Thursday, April 26, 2018

Nightly Scripture Study


I was asked to say a few words about the “JOY” of teaching my children the gospel.

Here goes…

We decided that the key to successful scripture study is consistency. We agreed to gather the family every night at 7:30 and read one chapter in the Book of Mormon. Through trial and error, we learned a few absolute truths. One: The kids will always fight over who gets to read the last verse. Two: The children must always be bribed and/or threatened in order to listen. In order to avoid potential nightly disasters, we set up a system. My kids always read the verse that corresponds to their age. Ryan is twelve, he reads verses 2, 12, 22 etc. Chloe is nine. She reads 9, 19, 29. Mom and dad read the verses the kids don’t and they only get to read last when their number is last. To avoid the other dilemma, I bought an industrial sized box of sour patch kids. These are known at our house as “scripture treat.” If a child behaves during scriptures, they get a treat. It’s a lot like dog training, if less effective. 

Using these two simple steps, our family scripture study works out fairly well. Here’s how it usually goes…I call the kids to scriptures and hear a collective “NOOOOOO.” Sean shouts out that he is coming, but he has to beat an alien on the computer first. Quentin comes in and sits on top of me. He then announces that the rest of the family isn’t coming. Chloe sits on top of the lid to the opening in the love seat where we keep our books of Mormon. This way, when each of the other kids dramatically enters the room, stretching and yawning, as if they’re on the brink of collapse from exhaustion, they can completely ruin their chances of winning an Oscar by breaking character to shout, “Get off the scriptures, Chloe.” In response to which, Chloe lifts her butt into a crab walk pose so they can slip their hands in under her. 

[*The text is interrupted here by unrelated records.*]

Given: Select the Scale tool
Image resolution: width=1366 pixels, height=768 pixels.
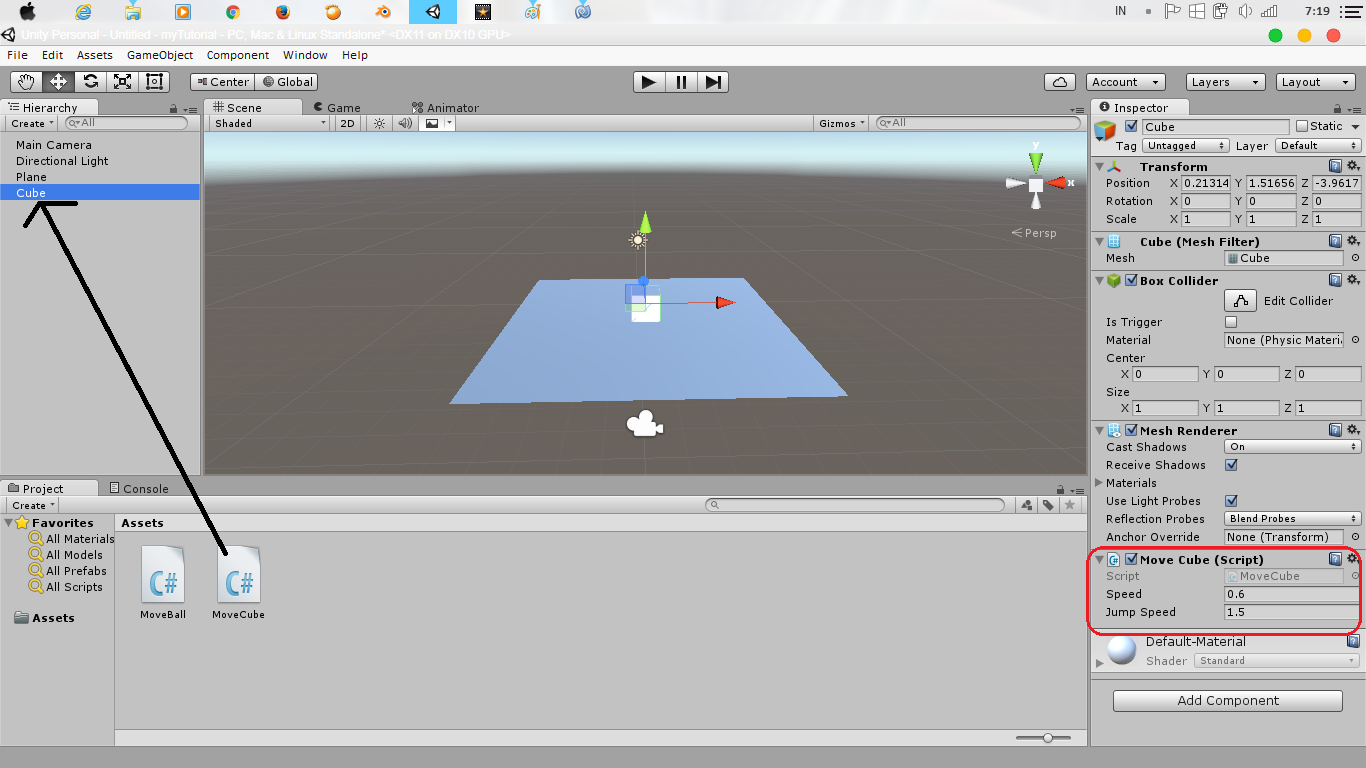Looking at the screenshot, I should [122, 81].
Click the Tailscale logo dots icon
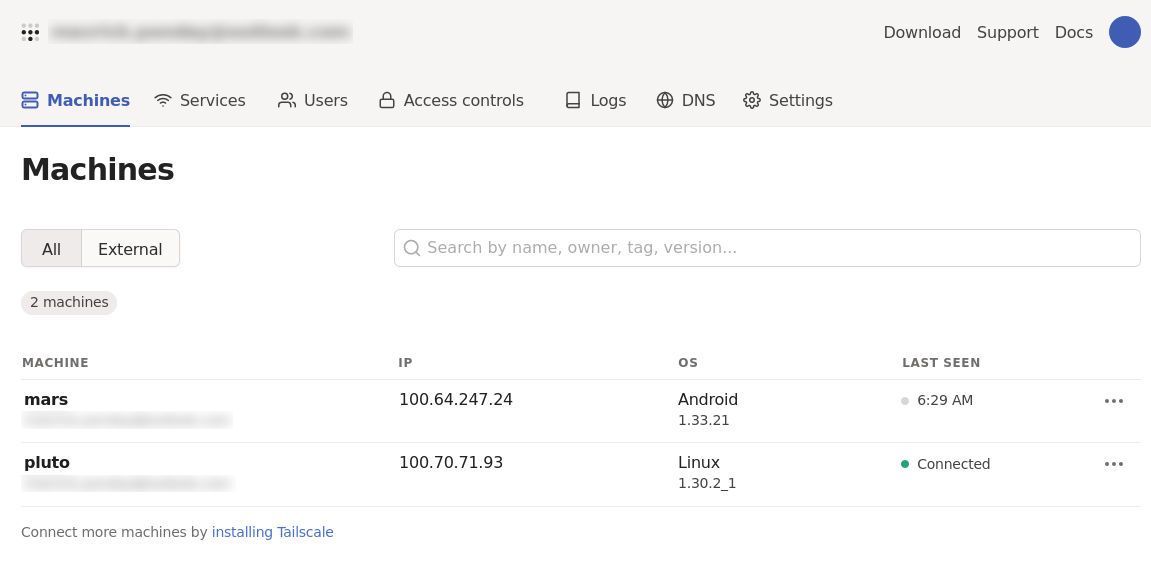 tap(30, 32)
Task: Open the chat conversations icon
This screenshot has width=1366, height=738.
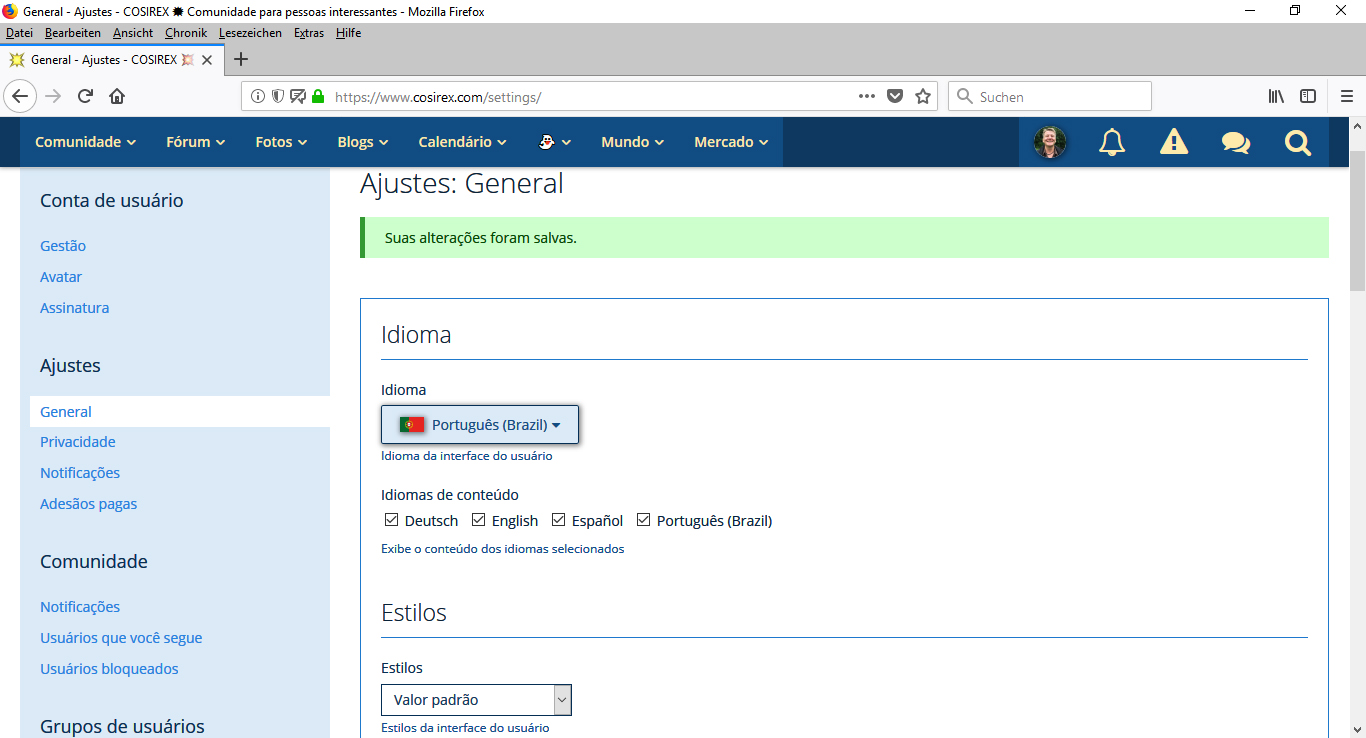Action: coord(1235,142)
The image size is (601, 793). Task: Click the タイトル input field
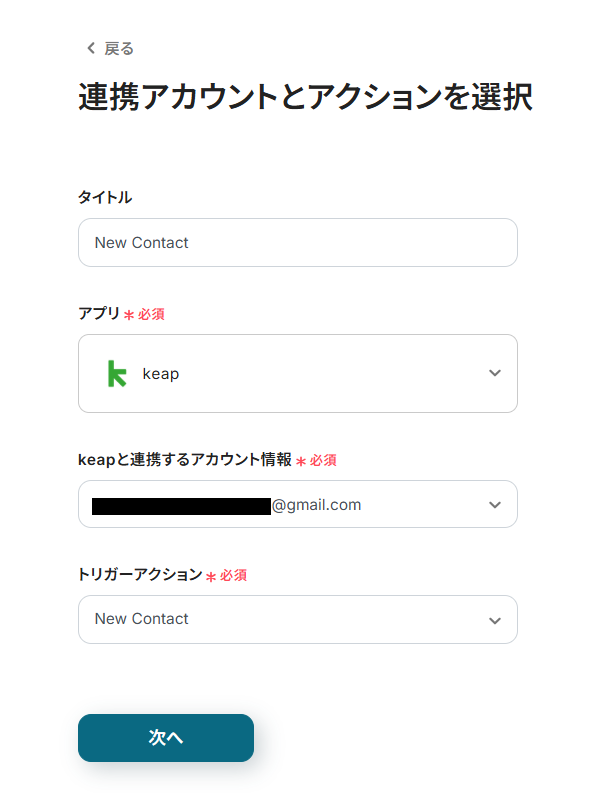(297, 242)
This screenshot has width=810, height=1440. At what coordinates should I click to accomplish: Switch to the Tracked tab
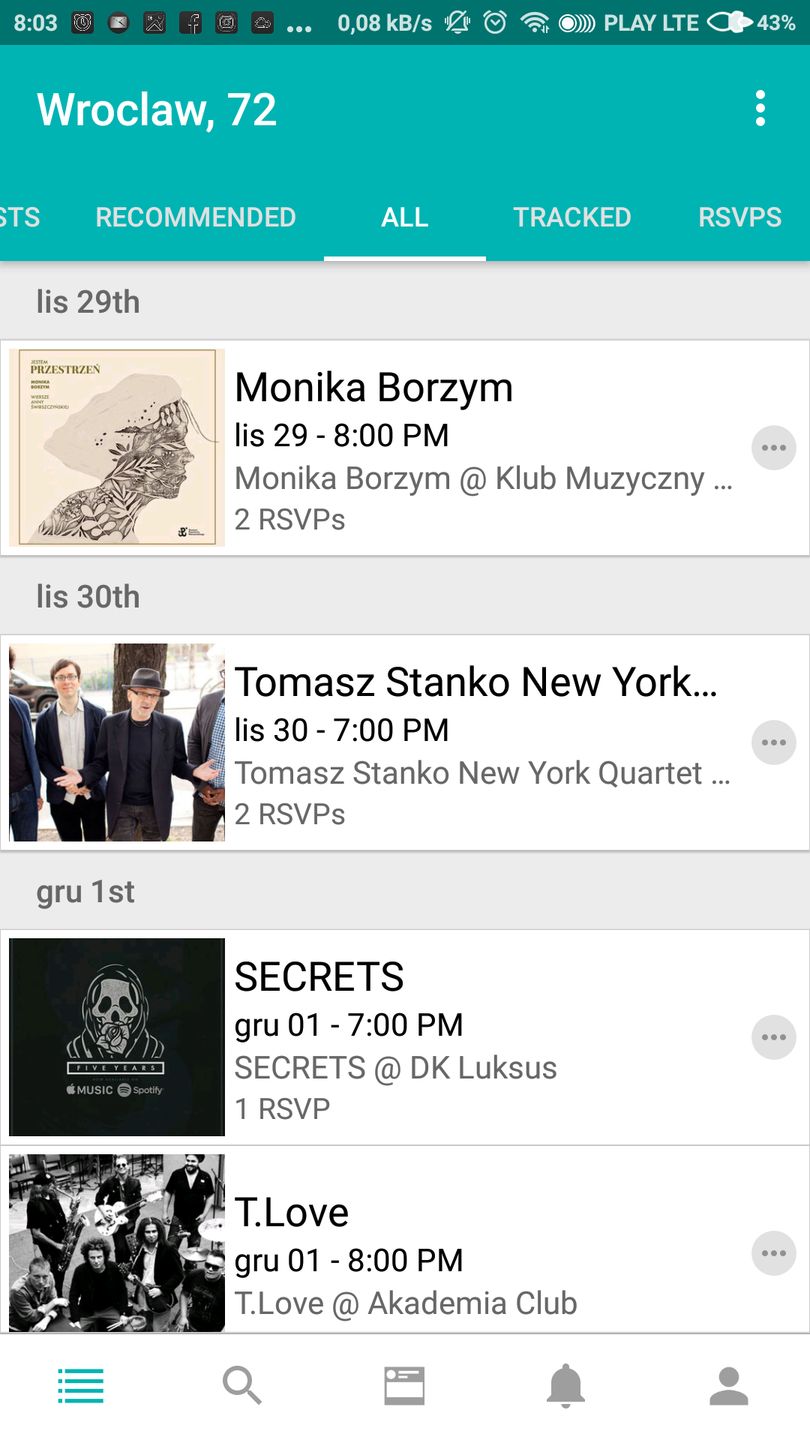click(572, 217)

It takes about 2.5 hours of arguing about which chapter we’re on before I start reading the first verse to try and move the process along. Sean, who is currently eleven, mutters the beginning of the first verse as quickly as he can until he catches up to where I am at. He then begins to shout the text, sometimes in a British accent, so I will know that it’s his turn. Ryan reads second, but no one can hear him because he is either hiding behind the couch or halfway down the stairs that descend from the room where we’re reading. I suspect that he does this so he can flip back and forth between the scriptures and whatever else he’s reading on his kindle without anyone noticing. I tell him to come join the family to which he shrilly replies, ‘I am! I’m right here.” 

Quentin then interrupts to tell me that the babies are in the other room still. I am, of course, aware of this, but think that we will all get more out of scriptures if they come late. In the interest of teaching a lesson about the importance of family scripture study, however, I call them to come in before continuing on with the verses. 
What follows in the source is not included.